Now, a law firm in Sacramento, CA is attempting to sue me for my past debt. When I was notified, I called and explained to them my understanding is that the statute of limitations is already expired since I live in CA and CA Law is 4 years. The law firm strung me along for two weeks, never calling me back after numerous phone calls on my part.
Now, they come back and are saying that the period I lived in Georgia did not count towards the Statue of Limitations. The clock didn’t start ticking until I moved back into California in 2008. Is this correct and if so what are my options?
Answer: Read Statute of Limitations on Debt. In that article I give an example of how to calculate when the clock starts to tick on the statute of limitations on debt. The statute of limitations definitely does not re-start when you move from state to state. Can you imagine, consumers would be legally saddled with old debt in perpetuity.
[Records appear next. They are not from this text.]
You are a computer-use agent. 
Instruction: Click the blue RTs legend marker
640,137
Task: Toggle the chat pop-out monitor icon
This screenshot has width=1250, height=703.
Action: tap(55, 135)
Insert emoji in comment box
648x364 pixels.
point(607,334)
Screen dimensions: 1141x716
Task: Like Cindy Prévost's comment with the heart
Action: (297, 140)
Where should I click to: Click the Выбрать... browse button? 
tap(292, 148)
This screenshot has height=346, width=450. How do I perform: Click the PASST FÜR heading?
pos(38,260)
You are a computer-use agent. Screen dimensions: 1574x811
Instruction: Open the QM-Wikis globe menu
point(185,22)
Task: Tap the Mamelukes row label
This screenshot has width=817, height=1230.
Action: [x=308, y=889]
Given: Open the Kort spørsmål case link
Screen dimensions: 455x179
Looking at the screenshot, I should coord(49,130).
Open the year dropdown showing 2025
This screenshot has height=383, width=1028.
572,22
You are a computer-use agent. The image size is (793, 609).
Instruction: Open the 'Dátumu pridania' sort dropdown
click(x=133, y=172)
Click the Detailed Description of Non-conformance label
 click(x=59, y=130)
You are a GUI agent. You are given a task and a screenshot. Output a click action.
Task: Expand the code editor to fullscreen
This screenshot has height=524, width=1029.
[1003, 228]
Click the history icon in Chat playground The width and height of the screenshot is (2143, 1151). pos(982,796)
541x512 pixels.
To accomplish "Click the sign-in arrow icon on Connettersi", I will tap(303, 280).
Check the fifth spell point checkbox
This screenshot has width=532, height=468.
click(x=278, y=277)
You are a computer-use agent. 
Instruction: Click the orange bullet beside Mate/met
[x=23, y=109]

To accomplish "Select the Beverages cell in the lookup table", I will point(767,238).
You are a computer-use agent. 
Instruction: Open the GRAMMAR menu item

You need legal advice and I am not an attorney; however, I can offer the following:
1. An unpaid debt can does not go away just because the statute of limitations has ended. A junk debt buyer can always pursue you for the debt; however, the statute of limitations protects you from being legally sued for the debt. Basically, after the statute of limitations has passed the debt is uncollectible, unless you just want to pay it.
2. Section § 811 of the Fair Debt Collection Practices Act addresses this issue:
§ 811. Legal actions by debt collectors
(a) Any debt collector who brings any legal action on a debt against any consumer shall—
(1) in the case of an action to enforce an interest in real property securing the consumer’s obligation, bring such action only in a judicial district or similar legal entity in which such real property is located; or
(2) in the case of an action not described in paragraph (1), bring such action only in the judicial district or similar legal entity—
(A) in which such consumer signed the contract sued upon; or
(B) in which such consumer resides at the commencement of the action.
In my option, the FDCPA makes it easy for debt collectors to sue you in either the state where the contract was signed or the state where you currently reside. I have no doubt the debt collector will choose the state where the statute of limitations is longest.
For example, you now live in California where the statute on contracts in 4 years. However, you signed the contract in Georgia where the statute of limitations is 6 years. The debt collection law firm can choose to bring a legal action against you in California or Georgia. They will probably use the Georgia statute of limitations but that does not mean the statute has re-started simply because you moved to California.
It is not wise to communicate over the telephone with a debt collector. You may say or do something that can actually re-start the statute of limitations such as making a payment, promise to pay or acknowledging the debt is yours.
Send a certified, return receipt letter to the debt collector requesting communication be in writing only as telephone calls to your home, work or cell phone are inconvenient. You need to create a paper trail and conducting communications in writing is the only way to do this.
It really would have been rich for the debt collection law firm to actually put in writing “…the period you lived in Georgia did not count towards the Statue of Limitations.” This would be comical if the subject matter were not so serious. Contact an attorney if you are not comfortable handling this matter. Naca.net has a list of consumer law attorneys well versed in the FDCPA. The best of luck to you.